Past attempts have been made in various ways to address the issue of higher pressures by calling for dual stages of compression in the ECS itself. For example, U.S. Pat. No. 3,289,436 uses both dual compressors and dual turbines with RAM heat exchangers intercooling after each stage of compression. This system, however, was designed for operation at high aircraft speeds (i.e., supersonic) with high bleed pressures and high temperatures from the engine. Because the RAM heat exchangers are in series for the RAM air, they result in large size and length. Further, the series arrangement of the turbines does not show any provision for condensing water. Indeed, the disclosed invention does not address the issue of water separation and extraction, a fundamental aspect of system efficiency.
U.S. Pat. No. 2,767,561 also shows the use of two stages of compression and expansion, but does not describe any particular heat exchanger configuration regarding the RAM air circuit. If the heat exchangers are used in parallel to the RAM flow, they will lead to large size and excessive ram flow usage. If used in series, the second intercooler will lead to elevated turbine inlet temperatures, which is unsuitable for adequate water extraction. In fact, the disclosed invention does not address water extraction. Designed for high speed and high engine bleed pressures, this system is not compatible with current needs for high efficiency, low fuel usage, and relatively low engine bleed pressures.
The prior use of two compressors but with only a single turbine is shown in U.S. Pat. No. 4,312,191. The first compressor is used to boost the pressure level of cabin air which is recirculated and later cooled by the system. However, this system describes a water separation method only at low pressure after the turbine expansion. Therefore, the system is less efficient at removing water than the current 3 and 4 wheels HPWS. Furthermore, the air cycle system is not self-powered, thus requiring complex mechanical drives.

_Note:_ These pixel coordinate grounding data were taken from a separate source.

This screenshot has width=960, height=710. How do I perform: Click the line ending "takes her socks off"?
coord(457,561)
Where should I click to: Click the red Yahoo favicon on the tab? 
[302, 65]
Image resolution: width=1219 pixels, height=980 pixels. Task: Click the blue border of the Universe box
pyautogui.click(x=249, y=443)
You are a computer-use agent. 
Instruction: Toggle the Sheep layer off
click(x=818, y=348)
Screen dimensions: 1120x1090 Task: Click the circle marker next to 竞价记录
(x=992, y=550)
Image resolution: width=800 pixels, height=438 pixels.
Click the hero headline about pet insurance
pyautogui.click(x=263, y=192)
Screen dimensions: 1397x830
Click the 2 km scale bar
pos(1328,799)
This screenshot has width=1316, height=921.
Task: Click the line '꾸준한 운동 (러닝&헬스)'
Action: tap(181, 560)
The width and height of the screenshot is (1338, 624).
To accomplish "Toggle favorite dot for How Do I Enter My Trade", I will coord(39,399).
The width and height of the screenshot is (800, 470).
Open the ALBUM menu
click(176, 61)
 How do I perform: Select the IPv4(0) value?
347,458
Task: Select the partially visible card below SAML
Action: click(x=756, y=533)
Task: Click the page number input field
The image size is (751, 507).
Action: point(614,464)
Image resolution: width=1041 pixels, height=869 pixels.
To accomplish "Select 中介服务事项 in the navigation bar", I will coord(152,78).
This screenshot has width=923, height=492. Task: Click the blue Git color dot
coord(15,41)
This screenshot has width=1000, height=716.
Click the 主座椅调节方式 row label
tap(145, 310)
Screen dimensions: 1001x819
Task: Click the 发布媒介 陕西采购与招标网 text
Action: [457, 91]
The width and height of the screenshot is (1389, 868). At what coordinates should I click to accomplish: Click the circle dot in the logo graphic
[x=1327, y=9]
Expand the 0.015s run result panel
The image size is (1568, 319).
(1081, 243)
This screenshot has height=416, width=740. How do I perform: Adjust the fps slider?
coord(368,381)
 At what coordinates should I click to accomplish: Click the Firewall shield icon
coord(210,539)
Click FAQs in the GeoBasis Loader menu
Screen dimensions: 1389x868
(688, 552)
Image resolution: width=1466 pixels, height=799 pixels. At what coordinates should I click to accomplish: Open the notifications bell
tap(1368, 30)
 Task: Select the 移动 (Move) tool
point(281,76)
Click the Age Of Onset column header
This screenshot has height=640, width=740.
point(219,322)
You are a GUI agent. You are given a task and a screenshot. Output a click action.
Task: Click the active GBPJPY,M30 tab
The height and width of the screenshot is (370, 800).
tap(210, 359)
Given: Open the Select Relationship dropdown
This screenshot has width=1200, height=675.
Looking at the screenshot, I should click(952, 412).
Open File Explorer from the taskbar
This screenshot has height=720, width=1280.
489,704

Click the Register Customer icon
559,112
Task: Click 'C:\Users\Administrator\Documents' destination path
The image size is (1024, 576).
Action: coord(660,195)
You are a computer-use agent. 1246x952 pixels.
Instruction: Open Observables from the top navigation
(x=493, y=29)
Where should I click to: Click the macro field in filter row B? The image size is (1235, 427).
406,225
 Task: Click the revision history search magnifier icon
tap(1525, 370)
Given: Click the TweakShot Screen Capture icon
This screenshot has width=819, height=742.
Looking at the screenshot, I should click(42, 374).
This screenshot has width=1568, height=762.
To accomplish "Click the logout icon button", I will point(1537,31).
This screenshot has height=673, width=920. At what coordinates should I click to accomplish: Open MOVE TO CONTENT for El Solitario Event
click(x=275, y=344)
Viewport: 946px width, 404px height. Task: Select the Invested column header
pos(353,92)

As can been seen, there is a need for an improved ECS and improved method for higher pressure water condensation and extraction in an ECS, both of which increase efficiency. Specifically, there is a need to increase the pressure expansion ratio available to the turbines to provide greater cooling capacity. Another specific need is to lower the energy requirement for water condensation in the condenser and leave more energy for useful work. Likewise, there is a need to minimize energy losses incurred in the water condensation and removal process of an ECS. Specifically, there is a need for an ECS to reduce the amount of water condensation energy that is added in the form of heat to the supply stream to the enclosure. There is a further need for an ECS and method of condensation that provides more cooling capacity for a given sized system, or a smaller sized system for a given load. In particular, there is a need for heat exchanger configurations that not only minimize size, weight, and RAM air usage but also intercool between staged compressions.